[Dataset items]
---*---
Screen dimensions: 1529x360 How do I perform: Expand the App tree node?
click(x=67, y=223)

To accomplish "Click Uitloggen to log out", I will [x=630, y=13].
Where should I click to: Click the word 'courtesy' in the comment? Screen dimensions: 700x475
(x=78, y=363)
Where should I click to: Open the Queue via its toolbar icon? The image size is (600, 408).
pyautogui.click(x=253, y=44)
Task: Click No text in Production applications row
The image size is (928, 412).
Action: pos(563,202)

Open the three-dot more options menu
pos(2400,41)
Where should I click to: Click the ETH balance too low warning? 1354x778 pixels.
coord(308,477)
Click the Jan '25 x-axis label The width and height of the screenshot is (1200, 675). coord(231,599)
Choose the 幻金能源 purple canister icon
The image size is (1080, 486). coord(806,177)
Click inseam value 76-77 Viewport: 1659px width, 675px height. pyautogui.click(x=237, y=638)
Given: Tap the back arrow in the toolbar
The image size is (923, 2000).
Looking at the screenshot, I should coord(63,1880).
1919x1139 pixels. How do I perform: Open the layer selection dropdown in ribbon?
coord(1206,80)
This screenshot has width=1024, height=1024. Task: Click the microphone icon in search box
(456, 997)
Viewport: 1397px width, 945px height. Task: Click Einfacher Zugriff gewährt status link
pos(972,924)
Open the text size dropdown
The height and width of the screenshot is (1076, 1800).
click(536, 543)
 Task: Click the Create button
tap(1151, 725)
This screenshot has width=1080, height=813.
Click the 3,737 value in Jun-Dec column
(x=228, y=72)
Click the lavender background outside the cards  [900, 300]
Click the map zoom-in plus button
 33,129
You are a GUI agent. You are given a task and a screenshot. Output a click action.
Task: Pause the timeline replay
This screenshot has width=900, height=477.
---*---
Problem
Rewrite the entries from the line with "Task: Click the Create button" through the end of the entries, substituting "beige" for "lavender" and leaving everything else unchanged.

Response to this task
 Task: Click the Create button
tap(1151, 725)
This screenshot has width=1080, height=813.
Click the 3,737 value in Jun-Dec column
(x=228, y=72)
Click the beige background outside the cards  [900, 300]
Click the map zoom-in plus button
 33,129
You are a GUI agent. You are given a task and a screenshot. Output a click action.
Task: Pause the timeline replay
This screenshot has width=900, height=477.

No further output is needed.